Researchers at Los Alamos National Laboratory are working with OpenAI on an evaluation study to bolster artificial intelligence safety. The upcoming evaluation will be the first of its kind and contribute to state-of-the-art research on AI biosecurity evaluations.

"The potential upside to growing AI capabilities is endless,” said Erick LeBrun, research scientist at Los Alamos. “However, measuring and understanding any potential dangers or misuse of advanced AI related to biological threats remain largely unexplored. This work with OpenAI is an important step towards establishing a framework for evaluating current and future models, ensuring the responsible development and deployment of AI technologies.”

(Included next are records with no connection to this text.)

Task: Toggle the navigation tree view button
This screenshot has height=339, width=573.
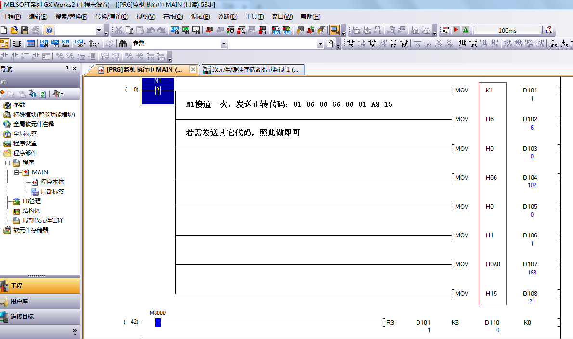Action: [4, 43]
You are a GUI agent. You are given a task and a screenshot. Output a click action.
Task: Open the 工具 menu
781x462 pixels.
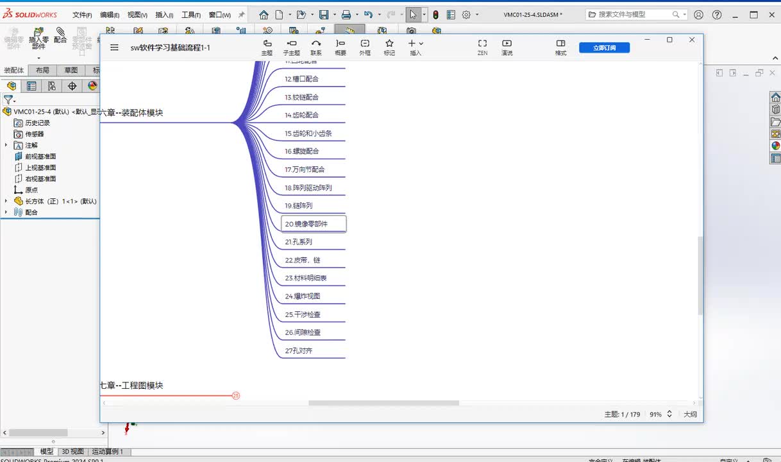[x=190, y=15]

AI-enabled biological threats could pose a significant risk, but existing work has not assessed how multimodal, frontier models could lower the barrier of entry for non-experts to create a biological threat. The team’s work will build upon previous work and follow OpenAI’s Preparedness Framework, which outlines an approach to tracking, evaluating, forecasting and protecting against emerging biological risks.

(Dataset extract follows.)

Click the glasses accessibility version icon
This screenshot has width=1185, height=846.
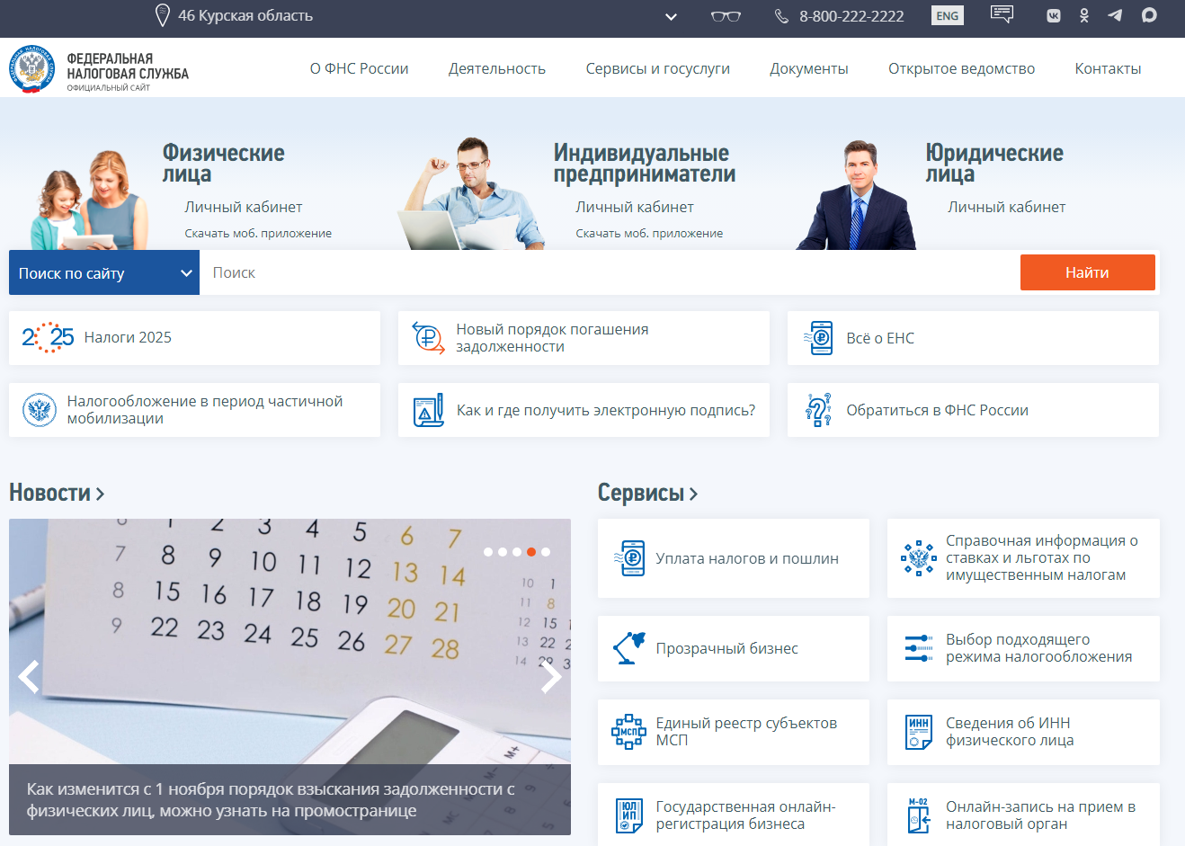coord(726,16)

In previous evaluations, the research team found that ChatGPT-4 provided a mild uplift in providing information that could lead to the creation of biological threats. However, these experiments focused on human performance in written tasks (rather than biological benchwork) and model inputs and outputs were limited to text, which excluded vision and voice data.

Using proxy tasks and materials, the upcoming evaluation will be the first experiment to test multimodal frontier models in a lab setting by assessing experts’ abilities to perform and troubleshoot a safe protocol consisting of standard laboratory experimental tasks.

By examining the uplift in task completion and accuracy enabled by ChatGPT-4o (the latest version of ChatGPT), the team is looking to quantify and assess how frontier models can assist in real-world biological tasks.

“As a private company dedicated to serving the public interest, we’re thrilled to announce a first-of-its kind partnership with Los Alamos National Laboratory to study bioscience capabilities,” said Mira Murati, OpenAI’s Chief Technology Officer. “This partnership marks a natural progression in our mission, advancing scientific research, while also understanding and mitigating risks.”

These new evaluations will support the recent White House Executive Order on the Safe, Secure and Trustworthy Development and Use of Artificial Intelligence tasks where the Department of Energy national laboratories have been entrusted to help evaluate the capabilities of AI frontier models. DOE has the unique data, leadership computing and workforce to tackle these challenges, and is well suited to partner with industry on these efforts.

Additionally, Los Alamos established the AI Risks and Threat Assessments Group (AIRTAG) to focus on developing strategies to understand benefits and mitigate risks and help promote the secure deployment of AI tools.

“This type of cooperation is a great example of the type of work that AIRTAG is trying to foster to help understand AI risk, and ultimately making AI technology safer and more secure,” said Nick Generous, deputy group leader for Information Systems and Modeling at Los Alamos.

LA-UR-24-26293